Subject: Re: [boost] [boost::endian] Request for comments/interest
From: Dave Handley (Dave.Handley_at_[hidden])
Date: 2010-05-28 10:55:46
I wanted to throw a few things into the discussion:
1) Typed vs untyped. We have had various discussions about whether the network endian object should be a different type to the machine endian. I have a pretty strong opinion on this, and I think you should work with the same type. There are 2 core reasons for this:
a. Performance when network endian is the same as machine endian - I'll discuss more on this later.
b. When you are reading a complex packet of data off the network, a common use case would be to reinterpret_cast a block of data into a struct. When you are using different types for network and machine endian you end up having 2 structs - one to read the data off the network, and one to copy the data into. This could turn into a pretty severe maintenance burden.
c. Given that you tend to convert to machine endian at the boundaries, you can treat the untyped interface in a very similar way to a boost::shared_ptr style interface. You call swap_in_place on the return value from the function that creates the initial struct - and therefore you never have access to the network endian version in anything except your most basic read function. As such, I think the type safety of network endian data is a bit of a red herring. It is no different from creating a raw pointer, then half a dozen lines of code later constructing a boost::shared_ptr from it. It is against the principle of the interface, and would create some evil bugs, but hasn't been formally prohibited by the interface.

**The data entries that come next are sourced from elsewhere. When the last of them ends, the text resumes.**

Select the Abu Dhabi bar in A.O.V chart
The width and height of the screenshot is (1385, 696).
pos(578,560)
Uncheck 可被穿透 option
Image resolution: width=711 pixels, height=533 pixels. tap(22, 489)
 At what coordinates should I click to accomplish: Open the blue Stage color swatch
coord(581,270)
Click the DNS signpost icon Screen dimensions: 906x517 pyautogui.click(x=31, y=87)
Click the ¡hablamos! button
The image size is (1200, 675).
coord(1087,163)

d. Finally, I would definitely want an endian interface that operated at a high level of abstraction - ie at the struct or container level, not at the built-in type level.

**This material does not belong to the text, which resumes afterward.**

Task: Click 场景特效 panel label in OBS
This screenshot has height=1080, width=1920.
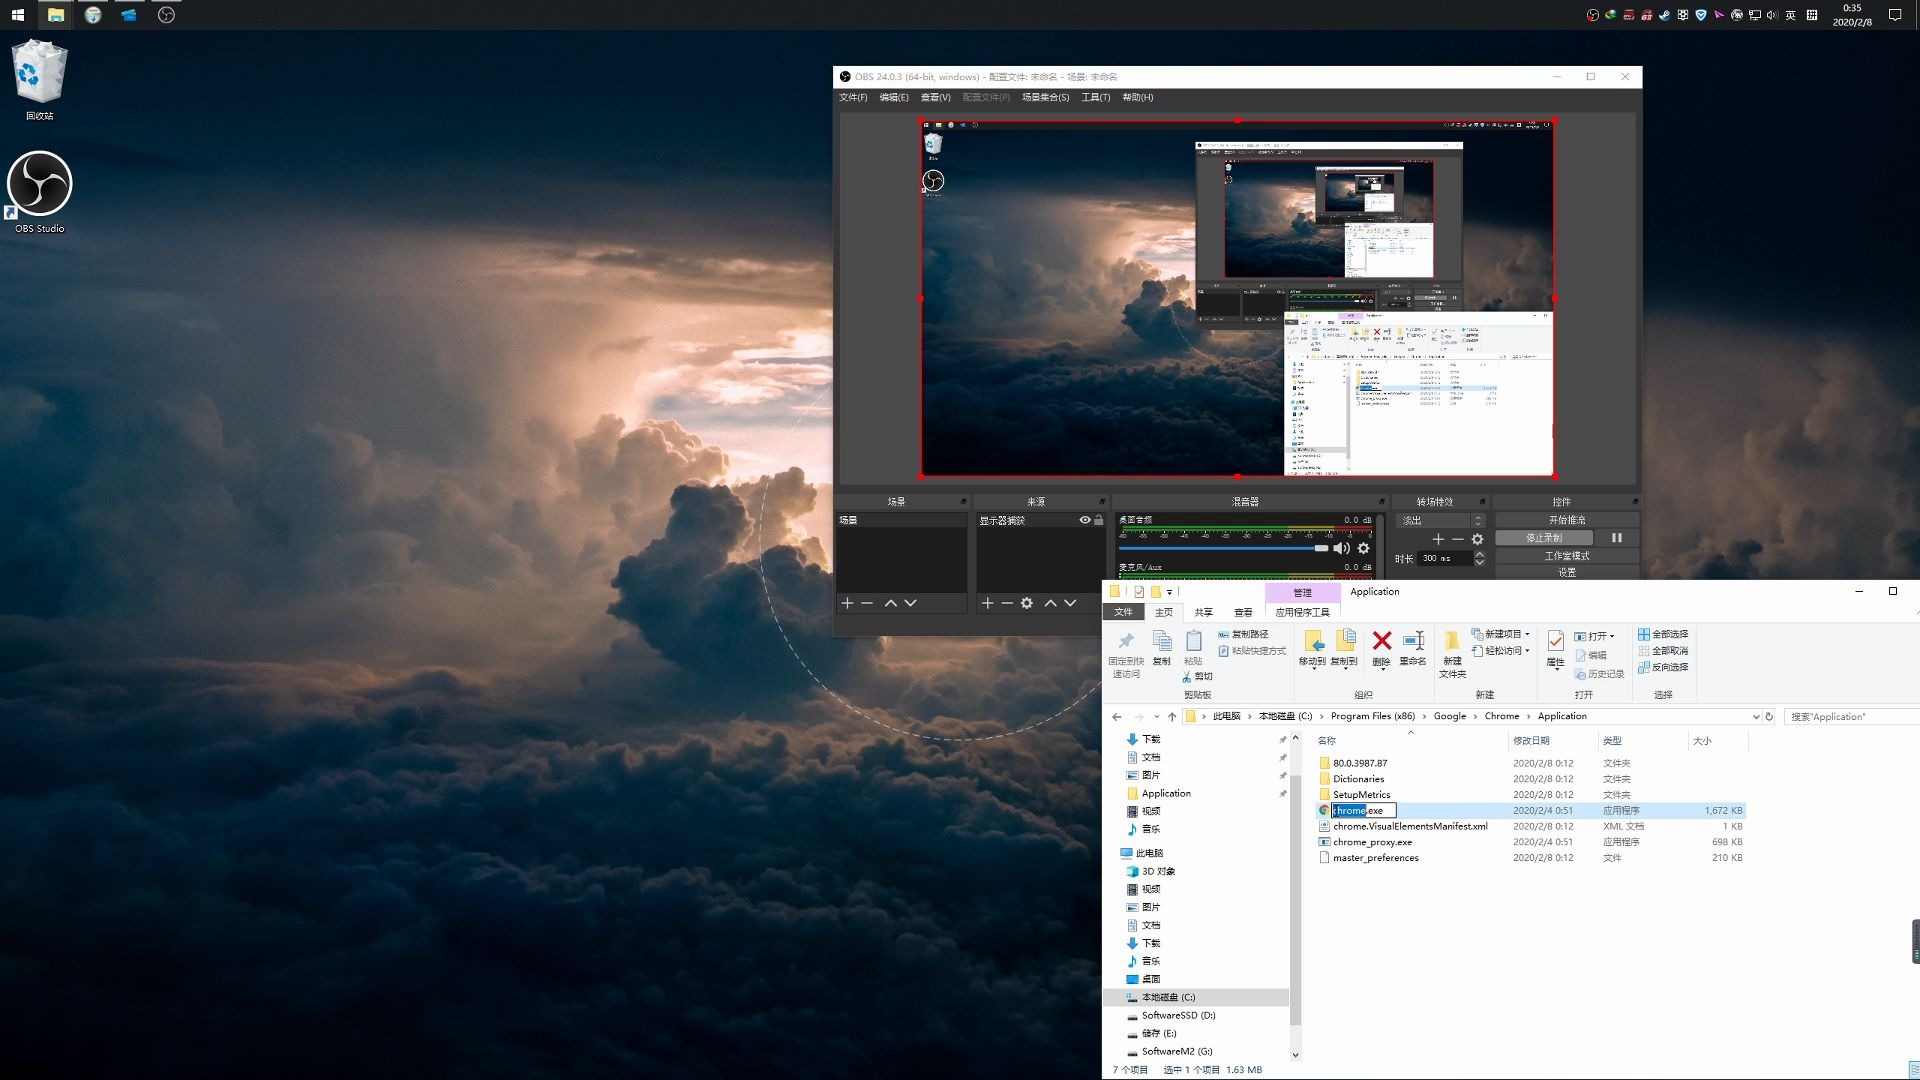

2) To copy or not to copy. I have a very big issue with any interface that enforces a copy. If I'm writing something to live on a memory limited embedded device, I absolutely want to be able to endian swap in place. Secondly, we should definitely not accept an interface that copies just on the grounds that the most common operation is from a big endian network to a little endian machine that does always require mutation. The platforms that boost runs on includes plenty of big-endian machine types; and I have come across numerous cases where (for performance reasons on a largely little endian machine environment) data has been left little-endian on the network. Having a do nothing (not even copy) case for when machine and network endianness match is very important. If you are reading a big stream of data from the network, not copying anything is a very important case, and key for writing high performance production code.
3) A final thought is that I am much more keen to use template arguments to decide on which endian swap to use than explicitly coding them in function template names. It makes endian swapping code in a big code base easier to spot, and makes the interface of the endian swapper itself more logical. When I change from big to little endian, I am tweaking a parameter of the endian swapper, not calling a wholly different function. I think from a design perspective, a template parameter makes most sense.
Overall, I like Tom's interface, but I have been using it for quite a while (as a disclaimer).